El hambre llama a las puertas del Emirato talibán

Mikel Ayestaran KABUL (AFGANISTÁN)/ ENVIADO ESPECIAL COLPISA

INTERNACIONAL

Una madre ve impotente cómo su pequeño se consume por no poder costear el tratamiento contra la desnutrición
Una madre ve impotente cómo su pequeño se consume por no poder costear el tratamiento contra la desnutrición M. AYESTARAN

La mitad de la población de Afganistán necesita asistencia humanitaria y un millón de niños están en riesgo de sufrir desnutrición aguda

13 sep 2021 . Actualizado a las 13:18 h.

 Khassem tiene 5 meses y ayer llegó a los 3,54 kilos, cien gramos más que el viernes, fecha en la que ingresó en la Unidad de Desnutrición del hospital infantil Indira Ghandi de Kabul. Susane Sashebzada, jefa de Enfermería de esta unidad, repasa la ficha del pequeño mientras la madre trata de ponerle el pijama con mucho cuidado de no dañarle. Su piel es amarillenta y sus huesos están tan marcados que parecen pueden salir a la luz en cualquier momento. Te mira desde la cama con unos grandes ojos negros, pero no te ve. Apenas parpadea. «Esto es una catástrofe.

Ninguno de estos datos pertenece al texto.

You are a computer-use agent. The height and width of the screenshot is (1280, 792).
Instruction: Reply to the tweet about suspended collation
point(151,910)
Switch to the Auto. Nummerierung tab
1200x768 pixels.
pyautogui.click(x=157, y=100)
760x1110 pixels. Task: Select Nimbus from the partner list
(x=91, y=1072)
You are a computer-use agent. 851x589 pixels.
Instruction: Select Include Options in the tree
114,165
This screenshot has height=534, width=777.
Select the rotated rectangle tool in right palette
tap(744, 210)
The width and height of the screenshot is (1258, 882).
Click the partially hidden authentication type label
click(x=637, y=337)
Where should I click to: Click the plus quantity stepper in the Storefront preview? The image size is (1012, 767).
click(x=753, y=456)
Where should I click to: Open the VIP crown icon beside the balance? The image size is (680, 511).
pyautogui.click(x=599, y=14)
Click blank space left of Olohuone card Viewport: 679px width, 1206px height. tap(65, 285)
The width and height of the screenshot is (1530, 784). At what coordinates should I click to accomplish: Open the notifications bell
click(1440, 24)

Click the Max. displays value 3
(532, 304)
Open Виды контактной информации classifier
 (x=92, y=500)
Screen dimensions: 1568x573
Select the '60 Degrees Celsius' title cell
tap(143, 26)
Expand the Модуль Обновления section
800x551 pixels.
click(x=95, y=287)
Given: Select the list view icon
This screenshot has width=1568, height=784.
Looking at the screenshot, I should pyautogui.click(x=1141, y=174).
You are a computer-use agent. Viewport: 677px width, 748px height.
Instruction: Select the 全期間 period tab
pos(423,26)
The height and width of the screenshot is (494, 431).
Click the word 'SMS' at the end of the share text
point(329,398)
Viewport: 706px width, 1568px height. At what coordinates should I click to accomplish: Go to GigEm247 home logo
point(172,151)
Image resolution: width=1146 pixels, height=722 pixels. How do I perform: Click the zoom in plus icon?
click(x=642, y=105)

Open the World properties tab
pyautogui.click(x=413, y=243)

No hay otra palabra para definirlo. Nunca habíamos vivido una situación igual. Cada día recibimos decenas de nuevos casos, estamos desbordados», comenta con impotencia Sashebzada.

El hospital Indira Ghandi tiene 360 camas, pero se ha visto obligado a hacer milagros para acoger a 450 enfermos. «Otros muchos llegan y se van porque no tienen dinero para los tratamientos. Carecemos de las medicinas necesarias y las familias están sin recursos para poder comprarlas en las farmacias, así que se llevan a los pequeños de vuelta a casa», asegura la jefe de Enfermería.